== Supplied material

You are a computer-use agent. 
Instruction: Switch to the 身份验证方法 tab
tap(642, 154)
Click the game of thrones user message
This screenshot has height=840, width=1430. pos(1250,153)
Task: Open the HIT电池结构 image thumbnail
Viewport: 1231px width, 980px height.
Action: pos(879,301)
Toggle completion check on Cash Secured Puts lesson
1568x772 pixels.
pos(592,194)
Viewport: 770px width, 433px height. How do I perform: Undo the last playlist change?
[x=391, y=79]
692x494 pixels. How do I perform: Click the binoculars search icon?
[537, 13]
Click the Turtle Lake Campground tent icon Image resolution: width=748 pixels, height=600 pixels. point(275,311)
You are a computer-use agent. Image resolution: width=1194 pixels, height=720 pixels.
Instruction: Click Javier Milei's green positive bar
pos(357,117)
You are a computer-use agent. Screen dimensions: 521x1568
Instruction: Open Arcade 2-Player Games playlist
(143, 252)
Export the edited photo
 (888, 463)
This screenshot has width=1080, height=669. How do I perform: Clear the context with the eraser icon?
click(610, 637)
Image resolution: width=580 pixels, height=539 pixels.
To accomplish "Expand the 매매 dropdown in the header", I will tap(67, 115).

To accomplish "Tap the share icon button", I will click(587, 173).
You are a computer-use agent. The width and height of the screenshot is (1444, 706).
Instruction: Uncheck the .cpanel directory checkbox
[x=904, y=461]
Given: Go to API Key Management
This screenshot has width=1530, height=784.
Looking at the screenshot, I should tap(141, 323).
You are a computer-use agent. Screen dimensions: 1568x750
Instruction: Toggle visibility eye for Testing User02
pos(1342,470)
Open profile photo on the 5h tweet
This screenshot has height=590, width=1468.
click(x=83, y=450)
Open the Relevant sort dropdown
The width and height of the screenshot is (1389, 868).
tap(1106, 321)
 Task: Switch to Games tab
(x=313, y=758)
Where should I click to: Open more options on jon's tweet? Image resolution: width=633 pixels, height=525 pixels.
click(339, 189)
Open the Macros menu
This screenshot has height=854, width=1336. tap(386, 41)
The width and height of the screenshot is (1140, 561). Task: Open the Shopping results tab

====

=== What this task involves ===
Quote only the lines from the one containing "Instruction: Toggle visibility" through the final line of the records, with both ends included.

=== Solved problem ===
Instruction: Toggle visibility eye for Testing User02
pos(1342,470)
Open profile photo on the 5h tweet
This screenshot has height=590, width=1468.
click(x=83, y=450)
Open the Relevant sort dropdown
The width and height of the screenshot is (1389, 868).
tap(1106, 321)
 Task: Switch to Games tab
(x=313, y=758)
Where should I click to: Open more options on jon's tweet? Image resolution: width=633 pixels, height=525 pixels.
click(339, 189)
Open the Macros menu
This screenshot has height=854, width=1336. tap(386, 41)
The width and height of the screenshot is (1140, 561). Task: Open the Shopping results tab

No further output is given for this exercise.